This post is in response to flipper's comment "yet she just wanted to know what led to you exiting the cult. What your thought process in leaving, that's all."
I have said some of this before, but I will repeat it because I am not sure who has/has not read those other posts. I'm not trying to toot my own horn, just answering Flipper and Baba Yaga's question.
This isn't easy for me.
I had a very difficult childhood. My father was very...not sure what the right word is...emotionally, mentally, and spirituallly abusive to an unbelievable degree. Physically too but that part I could handle.
I loved God ever since I can remember. I don't remember a lot about my childhood before the age of 9. My aunts have told me that my mind did that to protect me from things that were done to me. I don't know for sure.
I started reading the Bible at the age of 9. my mother had one of those big King James family Bibles, leather bound with engraved gold lettering. She bought it in 1957 for $50, can you imagine?
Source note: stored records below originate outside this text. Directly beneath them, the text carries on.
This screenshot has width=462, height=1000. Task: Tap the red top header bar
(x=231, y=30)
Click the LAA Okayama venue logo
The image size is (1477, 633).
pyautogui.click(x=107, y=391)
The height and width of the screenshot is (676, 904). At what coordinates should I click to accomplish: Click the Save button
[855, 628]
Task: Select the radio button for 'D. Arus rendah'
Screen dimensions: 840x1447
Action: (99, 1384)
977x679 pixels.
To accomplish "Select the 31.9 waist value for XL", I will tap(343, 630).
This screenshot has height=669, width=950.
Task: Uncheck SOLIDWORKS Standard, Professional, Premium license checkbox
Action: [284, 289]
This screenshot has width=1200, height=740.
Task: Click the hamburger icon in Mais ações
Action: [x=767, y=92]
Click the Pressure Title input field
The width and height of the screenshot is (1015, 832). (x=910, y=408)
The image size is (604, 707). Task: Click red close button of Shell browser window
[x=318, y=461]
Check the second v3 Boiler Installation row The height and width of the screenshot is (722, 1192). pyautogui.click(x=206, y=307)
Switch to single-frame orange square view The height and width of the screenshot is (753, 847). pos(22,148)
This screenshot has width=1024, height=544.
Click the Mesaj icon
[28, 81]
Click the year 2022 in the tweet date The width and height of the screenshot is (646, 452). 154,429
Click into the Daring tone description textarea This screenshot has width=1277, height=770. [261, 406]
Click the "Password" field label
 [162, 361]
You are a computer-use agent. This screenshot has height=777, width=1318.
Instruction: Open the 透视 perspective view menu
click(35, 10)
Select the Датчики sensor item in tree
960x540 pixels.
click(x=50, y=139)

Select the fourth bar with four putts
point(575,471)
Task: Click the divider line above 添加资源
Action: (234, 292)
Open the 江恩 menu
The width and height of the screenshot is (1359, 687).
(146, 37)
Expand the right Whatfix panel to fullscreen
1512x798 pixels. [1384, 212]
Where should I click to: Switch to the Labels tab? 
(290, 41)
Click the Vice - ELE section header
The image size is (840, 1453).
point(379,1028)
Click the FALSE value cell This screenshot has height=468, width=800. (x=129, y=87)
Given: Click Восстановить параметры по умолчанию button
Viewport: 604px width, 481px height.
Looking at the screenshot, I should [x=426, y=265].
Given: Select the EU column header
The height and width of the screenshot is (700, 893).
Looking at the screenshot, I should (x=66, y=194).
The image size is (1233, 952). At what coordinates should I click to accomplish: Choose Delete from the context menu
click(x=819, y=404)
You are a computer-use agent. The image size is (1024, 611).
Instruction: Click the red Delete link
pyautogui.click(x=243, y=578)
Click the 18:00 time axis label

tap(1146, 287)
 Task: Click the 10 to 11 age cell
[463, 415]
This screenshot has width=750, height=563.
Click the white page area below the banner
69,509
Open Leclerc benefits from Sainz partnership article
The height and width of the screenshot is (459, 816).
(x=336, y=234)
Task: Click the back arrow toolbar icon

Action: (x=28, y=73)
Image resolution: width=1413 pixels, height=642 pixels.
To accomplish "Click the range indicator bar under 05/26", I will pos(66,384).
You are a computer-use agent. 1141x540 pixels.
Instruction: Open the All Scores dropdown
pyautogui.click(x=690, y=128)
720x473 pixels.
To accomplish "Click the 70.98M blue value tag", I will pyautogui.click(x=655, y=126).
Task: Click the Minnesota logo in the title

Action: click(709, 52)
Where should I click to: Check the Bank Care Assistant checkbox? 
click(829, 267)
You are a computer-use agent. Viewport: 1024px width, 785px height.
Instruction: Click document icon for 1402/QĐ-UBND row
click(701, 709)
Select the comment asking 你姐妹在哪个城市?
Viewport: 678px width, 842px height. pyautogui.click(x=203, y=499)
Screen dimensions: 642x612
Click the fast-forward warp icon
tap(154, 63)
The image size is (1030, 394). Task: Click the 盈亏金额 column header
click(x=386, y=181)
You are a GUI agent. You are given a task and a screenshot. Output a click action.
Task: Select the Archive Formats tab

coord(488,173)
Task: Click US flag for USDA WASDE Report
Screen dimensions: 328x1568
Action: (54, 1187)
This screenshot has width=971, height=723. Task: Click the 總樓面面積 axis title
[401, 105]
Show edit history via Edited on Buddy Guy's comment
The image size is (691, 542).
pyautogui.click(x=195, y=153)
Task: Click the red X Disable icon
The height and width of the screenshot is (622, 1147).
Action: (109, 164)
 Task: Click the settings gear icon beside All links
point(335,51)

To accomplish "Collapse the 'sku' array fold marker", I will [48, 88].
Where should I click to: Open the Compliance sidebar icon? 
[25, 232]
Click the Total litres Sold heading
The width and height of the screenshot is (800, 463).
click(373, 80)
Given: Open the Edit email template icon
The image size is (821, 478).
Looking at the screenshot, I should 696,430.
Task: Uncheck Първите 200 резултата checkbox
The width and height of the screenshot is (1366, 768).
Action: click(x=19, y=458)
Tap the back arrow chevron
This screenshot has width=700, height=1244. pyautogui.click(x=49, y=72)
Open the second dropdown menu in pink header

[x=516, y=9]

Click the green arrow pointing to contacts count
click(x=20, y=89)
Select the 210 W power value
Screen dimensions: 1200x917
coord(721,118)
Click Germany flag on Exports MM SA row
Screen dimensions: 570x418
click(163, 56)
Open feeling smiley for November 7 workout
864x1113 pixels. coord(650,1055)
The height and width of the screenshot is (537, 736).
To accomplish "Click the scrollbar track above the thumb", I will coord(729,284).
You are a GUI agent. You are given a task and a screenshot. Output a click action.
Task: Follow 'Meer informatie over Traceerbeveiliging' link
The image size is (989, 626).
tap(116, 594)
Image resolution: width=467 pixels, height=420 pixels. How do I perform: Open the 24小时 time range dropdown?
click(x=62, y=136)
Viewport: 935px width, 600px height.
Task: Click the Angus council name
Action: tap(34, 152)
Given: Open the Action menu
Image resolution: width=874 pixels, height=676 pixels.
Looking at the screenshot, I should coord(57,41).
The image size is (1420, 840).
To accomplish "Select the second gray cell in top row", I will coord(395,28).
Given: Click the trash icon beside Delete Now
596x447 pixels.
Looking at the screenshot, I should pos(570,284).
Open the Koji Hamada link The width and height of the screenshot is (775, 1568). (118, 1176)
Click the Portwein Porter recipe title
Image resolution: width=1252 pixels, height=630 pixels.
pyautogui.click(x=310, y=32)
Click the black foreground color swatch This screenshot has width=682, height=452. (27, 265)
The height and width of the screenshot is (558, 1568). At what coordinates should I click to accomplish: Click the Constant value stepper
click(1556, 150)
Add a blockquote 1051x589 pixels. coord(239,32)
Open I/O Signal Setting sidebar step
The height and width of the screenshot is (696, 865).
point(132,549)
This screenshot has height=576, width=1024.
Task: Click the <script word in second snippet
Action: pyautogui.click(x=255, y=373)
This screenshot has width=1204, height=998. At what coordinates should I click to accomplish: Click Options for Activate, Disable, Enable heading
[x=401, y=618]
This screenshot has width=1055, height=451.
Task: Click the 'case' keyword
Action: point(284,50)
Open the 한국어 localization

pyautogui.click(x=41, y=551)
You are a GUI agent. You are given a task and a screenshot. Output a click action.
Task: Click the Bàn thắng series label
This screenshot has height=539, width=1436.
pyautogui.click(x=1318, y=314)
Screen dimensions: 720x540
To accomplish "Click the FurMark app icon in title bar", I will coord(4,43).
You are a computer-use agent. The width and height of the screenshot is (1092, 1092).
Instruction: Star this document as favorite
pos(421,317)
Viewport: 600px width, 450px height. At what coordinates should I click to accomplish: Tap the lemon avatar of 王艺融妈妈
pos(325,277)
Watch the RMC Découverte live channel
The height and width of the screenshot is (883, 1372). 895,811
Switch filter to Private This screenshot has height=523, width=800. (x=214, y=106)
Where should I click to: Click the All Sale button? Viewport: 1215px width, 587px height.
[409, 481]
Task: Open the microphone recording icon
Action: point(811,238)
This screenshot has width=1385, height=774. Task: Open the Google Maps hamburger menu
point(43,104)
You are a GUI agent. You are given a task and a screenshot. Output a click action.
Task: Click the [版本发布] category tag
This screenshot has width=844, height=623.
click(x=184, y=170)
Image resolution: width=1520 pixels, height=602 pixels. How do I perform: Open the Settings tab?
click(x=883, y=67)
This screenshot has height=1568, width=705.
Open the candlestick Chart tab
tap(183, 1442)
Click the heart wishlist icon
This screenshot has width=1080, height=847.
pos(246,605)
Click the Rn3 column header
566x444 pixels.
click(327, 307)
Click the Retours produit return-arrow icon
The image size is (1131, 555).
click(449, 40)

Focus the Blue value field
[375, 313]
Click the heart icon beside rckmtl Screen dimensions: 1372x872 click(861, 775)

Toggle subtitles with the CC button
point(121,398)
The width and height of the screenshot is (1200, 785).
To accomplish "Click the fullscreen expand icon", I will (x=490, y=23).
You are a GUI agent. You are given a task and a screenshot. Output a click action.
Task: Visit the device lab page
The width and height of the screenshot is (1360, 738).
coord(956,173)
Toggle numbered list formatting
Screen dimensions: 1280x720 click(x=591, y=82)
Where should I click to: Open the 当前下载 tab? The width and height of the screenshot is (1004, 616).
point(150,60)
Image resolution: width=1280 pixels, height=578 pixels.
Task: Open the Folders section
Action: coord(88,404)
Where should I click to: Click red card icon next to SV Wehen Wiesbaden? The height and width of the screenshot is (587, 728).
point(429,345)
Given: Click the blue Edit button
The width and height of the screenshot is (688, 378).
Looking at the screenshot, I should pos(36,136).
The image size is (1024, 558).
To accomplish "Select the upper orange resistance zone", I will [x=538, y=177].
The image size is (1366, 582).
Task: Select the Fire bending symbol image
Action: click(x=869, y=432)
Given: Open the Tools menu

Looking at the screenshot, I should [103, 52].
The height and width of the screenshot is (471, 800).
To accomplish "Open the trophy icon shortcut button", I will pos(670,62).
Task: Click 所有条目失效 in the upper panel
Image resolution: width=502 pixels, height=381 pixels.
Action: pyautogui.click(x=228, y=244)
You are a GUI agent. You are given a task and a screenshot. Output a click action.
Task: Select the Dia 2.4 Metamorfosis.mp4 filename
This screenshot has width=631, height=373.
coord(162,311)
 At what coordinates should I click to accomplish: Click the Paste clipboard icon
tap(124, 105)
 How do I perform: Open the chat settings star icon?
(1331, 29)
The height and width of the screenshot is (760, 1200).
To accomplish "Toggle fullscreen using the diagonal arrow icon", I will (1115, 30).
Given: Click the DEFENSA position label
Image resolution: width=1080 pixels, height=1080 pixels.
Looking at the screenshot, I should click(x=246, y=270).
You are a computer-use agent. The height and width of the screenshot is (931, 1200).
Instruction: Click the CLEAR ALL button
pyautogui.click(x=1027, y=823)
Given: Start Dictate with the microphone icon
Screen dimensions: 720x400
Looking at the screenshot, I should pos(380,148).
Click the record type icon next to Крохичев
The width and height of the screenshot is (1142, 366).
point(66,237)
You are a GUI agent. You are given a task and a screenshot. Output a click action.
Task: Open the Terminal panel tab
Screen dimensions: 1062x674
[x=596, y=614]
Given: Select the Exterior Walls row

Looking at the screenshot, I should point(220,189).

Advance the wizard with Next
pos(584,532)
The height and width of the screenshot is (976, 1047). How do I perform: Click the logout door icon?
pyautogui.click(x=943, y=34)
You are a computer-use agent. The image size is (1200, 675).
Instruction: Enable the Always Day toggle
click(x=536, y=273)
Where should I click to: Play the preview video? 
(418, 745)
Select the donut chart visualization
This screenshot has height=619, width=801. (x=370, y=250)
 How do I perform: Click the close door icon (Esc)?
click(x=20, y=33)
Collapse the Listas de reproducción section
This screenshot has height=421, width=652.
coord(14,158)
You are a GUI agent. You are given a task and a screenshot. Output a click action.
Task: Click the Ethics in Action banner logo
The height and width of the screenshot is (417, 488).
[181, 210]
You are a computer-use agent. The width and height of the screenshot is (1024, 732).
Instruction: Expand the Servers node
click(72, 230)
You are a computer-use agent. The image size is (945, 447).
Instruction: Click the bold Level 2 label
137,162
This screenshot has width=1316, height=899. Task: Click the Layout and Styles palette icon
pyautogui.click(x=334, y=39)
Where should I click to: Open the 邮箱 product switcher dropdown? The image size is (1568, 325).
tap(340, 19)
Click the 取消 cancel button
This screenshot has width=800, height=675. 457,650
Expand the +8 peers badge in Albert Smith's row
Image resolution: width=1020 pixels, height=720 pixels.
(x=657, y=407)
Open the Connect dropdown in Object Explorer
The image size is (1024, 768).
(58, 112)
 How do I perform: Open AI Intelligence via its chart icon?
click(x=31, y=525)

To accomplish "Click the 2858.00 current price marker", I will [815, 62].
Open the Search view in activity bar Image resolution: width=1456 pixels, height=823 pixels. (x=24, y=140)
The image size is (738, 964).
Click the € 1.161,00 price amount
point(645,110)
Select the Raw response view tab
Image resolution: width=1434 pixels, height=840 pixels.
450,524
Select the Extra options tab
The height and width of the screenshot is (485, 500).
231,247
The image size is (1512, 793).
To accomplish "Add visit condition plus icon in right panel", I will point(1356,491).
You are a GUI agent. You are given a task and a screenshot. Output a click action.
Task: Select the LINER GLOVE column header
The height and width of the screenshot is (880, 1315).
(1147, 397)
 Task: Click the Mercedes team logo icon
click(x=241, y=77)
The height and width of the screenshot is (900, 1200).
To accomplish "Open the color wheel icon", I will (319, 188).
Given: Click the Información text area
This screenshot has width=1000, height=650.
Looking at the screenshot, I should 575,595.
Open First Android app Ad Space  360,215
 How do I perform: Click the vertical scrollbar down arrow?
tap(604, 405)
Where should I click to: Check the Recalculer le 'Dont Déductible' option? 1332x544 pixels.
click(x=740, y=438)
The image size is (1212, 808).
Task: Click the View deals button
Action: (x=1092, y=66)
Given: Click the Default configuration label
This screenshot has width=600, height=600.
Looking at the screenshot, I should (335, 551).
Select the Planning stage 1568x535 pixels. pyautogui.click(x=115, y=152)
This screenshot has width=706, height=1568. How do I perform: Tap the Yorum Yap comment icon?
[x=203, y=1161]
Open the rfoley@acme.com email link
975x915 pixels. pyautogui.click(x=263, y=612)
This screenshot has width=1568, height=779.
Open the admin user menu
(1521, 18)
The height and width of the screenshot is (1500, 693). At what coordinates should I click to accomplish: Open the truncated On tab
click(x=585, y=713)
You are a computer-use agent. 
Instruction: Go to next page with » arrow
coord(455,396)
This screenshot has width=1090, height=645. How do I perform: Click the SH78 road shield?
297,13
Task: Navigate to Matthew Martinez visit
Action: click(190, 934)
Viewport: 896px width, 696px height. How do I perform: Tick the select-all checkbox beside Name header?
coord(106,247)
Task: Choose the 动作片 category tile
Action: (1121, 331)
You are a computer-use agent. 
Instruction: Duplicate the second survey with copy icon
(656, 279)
Anyway, I read the Bible constantly, and in there I found a friend my father could not keep from me (I was not allowed to have friends), Jesus.
I loved God very much and searched for Him. I went to a few churches, went to some Campus Crusade for Christ retreats, didn't find God there.
When I was 15 I had a near death experience after being shot in the head (I shot myself) and on the same day there was an invitation to the Memorial on the coffee table. I hitchiked to the KH.
Of coruse the JWs "love bombed" me and I was in a very fragile state emotionally. I desperately needed someone to love me and I needed to find God.
I was baptized 3 months later, I was 15. I was very zealous, I witnessed to the entire school, 1 on 1. I had been a well known thug before getting baptized so it was easy for me to get people to listen to me. LOL. Also the principle of the school let me witness about my transformation at the school assembly.
I am gregarious, senstive (flipper says overly so, perhaps), big hearted, generous, and empathetic. Seeing others in trouble or seeing injustice done bothers me a lot.
I preached a different message than the WTBTS, I preached God's love. I refused to sell magazines or ask for money in service. I usually just took a Bible. I gave a lot of Bibles away.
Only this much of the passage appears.